### [TRY IT]
Keep only the lines of the material below that contain the word "title". Copy those lines.

::::::::::

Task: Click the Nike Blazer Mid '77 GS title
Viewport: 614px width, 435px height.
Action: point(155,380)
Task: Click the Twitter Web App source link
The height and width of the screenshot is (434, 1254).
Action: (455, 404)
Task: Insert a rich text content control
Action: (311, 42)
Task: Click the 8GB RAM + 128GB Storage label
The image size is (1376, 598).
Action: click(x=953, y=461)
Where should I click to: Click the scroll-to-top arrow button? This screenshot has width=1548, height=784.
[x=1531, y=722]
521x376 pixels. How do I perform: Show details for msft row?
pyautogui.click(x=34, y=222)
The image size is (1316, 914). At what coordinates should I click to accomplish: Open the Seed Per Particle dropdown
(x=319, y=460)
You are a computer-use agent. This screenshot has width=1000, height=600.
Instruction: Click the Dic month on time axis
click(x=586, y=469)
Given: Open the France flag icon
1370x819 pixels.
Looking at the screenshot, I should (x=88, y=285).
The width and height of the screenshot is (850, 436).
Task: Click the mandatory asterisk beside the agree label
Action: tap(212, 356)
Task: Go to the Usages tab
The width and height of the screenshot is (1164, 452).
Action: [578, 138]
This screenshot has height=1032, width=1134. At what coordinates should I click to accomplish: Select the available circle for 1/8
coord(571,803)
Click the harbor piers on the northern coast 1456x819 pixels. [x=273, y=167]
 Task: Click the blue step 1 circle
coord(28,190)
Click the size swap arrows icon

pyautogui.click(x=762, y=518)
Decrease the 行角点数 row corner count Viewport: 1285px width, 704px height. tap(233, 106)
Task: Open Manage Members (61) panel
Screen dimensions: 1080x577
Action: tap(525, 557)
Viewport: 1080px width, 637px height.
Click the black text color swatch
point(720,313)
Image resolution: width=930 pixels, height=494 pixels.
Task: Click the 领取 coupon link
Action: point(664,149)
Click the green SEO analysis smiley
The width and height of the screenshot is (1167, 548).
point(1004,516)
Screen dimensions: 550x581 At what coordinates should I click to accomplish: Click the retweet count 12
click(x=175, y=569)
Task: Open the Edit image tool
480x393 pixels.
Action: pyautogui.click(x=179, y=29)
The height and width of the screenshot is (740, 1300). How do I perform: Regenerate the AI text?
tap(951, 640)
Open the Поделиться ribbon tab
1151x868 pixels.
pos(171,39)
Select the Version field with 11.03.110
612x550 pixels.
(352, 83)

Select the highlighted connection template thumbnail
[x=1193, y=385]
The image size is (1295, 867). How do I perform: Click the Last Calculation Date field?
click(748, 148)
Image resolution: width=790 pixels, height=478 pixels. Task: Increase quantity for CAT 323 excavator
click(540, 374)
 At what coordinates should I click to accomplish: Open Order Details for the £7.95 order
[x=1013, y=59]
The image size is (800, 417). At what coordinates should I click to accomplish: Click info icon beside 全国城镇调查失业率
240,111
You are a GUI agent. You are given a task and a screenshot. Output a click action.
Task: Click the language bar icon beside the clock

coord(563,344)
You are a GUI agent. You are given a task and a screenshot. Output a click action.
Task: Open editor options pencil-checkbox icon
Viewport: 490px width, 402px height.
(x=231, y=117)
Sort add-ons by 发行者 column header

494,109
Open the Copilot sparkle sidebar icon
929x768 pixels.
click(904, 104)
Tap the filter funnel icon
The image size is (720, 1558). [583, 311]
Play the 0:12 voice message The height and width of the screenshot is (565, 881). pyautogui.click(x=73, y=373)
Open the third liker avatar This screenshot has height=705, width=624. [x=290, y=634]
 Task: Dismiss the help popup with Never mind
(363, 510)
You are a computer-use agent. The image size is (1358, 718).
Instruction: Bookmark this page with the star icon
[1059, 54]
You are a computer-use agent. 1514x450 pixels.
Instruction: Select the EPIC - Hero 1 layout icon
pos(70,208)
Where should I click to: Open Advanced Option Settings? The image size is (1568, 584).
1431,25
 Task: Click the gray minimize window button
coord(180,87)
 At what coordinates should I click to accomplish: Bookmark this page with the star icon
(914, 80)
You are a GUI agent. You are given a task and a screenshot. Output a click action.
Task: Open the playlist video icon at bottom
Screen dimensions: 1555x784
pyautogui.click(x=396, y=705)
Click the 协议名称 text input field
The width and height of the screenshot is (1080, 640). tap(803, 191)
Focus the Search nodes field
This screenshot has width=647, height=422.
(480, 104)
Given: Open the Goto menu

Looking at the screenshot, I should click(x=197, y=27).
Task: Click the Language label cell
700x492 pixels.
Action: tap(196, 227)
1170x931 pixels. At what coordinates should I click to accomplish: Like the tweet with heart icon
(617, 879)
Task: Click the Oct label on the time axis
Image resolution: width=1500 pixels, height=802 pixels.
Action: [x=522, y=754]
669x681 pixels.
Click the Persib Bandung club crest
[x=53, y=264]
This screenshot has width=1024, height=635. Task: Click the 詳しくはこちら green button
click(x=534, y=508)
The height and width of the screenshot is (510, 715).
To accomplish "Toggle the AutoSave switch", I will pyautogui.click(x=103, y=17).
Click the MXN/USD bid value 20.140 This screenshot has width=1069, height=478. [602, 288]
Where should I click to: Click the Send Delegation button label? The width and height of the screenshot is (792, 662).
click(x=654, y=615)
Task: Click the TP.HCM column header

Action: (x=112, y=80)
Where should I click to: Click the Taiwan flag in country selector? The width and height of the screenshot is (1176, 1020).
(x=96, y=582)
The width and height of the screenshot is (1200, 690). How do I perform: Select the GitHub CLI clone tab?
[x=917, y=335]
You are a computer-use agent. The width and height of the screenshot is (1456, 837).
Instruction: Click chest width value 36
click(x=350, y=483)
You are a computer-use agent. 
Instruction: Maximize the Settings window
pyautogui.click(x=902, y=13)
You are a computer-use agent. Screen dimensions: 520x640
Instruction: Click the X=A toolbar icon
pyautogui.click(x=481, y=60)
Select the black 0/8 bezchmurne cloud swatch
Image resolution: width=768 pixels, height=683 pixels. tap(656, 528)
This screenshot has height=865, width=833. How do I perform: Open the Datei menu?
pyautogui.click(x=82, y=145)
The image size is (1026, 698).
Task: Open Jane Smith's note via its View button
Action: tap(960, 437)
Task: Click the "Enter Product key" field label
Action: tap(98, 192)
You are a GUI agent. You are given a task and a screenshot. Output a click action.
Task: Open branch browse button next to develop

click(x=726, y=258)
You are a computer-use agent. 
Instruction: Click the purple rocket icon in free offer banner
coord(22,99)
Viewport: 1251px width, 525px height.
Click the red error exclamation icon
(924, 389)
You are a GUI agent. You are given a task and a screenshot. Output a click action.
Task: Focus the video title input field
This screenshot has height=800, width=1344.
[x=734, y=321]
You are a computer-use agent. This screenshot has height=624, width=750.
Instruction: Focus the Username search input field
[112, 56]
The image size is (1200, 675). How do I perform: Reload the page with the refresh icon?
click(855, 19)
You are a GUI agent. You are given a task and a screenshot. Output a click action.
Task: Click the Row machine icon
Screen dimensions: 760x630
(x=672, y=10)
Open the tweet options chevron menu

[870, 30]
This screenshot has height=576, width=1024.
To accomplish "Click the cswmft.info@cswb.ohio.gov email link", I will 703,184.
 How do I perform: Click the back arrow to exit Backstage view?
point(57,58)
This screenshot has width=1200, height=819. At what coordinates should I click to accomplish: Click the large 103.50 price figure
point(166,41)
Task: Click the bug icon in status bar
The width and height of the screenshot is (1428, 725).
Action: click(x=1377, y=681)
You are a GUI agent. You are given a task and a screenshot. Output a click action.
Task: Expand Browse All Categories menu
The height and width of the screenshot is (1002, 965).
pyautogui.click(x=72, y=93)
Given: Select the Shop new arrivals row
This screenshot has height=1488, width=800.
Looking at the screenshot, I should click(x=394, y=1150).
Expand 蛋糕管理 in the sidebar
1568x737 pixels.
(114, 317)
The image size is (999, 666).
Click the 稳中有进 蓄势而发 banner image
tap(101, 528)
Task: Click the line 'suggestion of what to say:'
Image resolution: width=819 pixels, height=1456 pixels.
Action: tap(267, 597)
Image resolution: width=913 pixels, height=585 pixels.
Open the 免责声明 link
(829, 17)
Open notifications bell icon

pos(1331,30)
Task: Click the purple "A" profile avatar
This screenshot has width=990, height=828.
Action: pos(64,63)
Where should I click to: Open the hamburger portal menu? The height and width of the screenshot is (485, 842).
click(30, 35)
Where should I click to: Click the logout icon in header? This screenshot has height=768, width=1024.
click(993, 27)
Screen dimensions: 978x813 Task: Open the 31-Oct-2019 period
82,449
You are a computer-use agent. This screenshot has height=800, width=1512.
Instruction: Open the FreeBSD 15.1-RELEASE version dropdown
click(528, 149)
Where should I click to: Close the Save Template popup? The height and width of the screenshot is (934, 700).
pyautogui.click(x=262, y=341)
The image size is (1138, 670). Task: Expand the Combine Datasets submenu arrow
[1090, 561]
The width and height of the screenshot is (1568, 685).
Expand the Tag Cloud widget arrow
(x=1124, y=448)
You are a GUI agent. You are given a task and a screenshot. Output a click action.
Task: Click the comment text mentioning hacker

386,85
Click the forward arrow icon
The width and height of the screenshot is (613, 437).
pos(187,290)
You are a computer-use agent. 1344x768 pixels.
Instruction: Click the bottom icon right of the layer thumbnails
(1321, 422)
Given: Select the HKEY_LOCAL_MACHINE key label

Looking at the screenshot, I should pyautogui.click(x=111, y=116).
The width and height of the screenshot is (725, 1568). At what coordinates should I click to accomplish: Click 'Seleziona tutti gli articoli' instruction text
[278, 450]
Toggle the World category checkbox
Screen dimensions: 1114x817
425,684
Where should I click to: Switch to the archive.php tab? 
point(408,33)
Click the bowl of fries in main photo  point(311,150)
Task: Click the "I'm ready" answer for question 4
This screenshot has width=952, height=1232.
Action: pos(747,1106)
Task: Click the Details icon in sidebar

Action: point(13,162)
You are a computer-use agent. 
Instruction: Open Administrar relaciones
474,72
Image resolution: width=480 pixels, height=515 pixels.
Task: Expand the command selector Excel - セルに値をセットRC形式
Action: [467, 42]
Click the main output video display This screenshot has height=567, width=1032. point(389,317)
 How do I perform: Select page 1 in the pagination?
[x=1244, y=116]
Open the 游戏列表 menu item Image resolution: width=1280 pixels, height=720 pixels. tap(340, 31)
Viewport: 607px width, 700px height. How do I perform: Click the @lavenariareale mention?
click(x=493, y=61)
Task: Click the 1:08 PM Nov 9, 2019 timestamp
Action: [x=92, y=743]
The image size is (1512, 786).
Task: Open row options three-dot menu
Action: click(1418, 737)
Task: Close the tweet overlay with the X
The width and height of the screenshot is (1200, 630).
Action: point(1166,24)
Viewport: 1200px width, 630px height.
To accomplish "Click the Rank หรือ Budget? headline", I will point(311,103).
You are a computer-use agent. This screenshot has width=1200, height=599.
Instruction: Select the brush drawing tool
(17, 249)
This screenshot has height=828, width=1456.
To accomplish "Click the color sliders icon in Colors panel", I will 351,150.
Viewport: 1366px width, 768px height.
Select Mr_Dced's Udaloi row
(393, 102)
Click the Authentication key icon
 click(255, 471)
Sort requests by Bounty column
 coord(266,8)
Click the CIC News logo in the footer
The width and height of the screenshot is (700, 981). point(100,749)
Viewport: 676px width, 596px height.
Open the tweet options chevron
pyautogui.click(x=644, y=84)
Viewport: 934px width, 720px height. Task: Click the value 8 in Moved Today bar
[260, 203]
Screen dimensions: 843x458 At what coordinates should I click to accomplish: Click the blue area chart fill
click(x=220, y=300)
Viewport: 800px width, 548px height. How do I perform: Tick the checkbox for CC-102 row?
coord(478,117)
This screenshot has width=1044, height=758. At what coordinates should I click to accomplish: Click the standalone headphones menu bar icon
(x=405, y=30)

::::::::::

### [TASK OUTPUT]
Task: Click the Nike Blazer Mid '77 GS title
Task: Focus the video title input field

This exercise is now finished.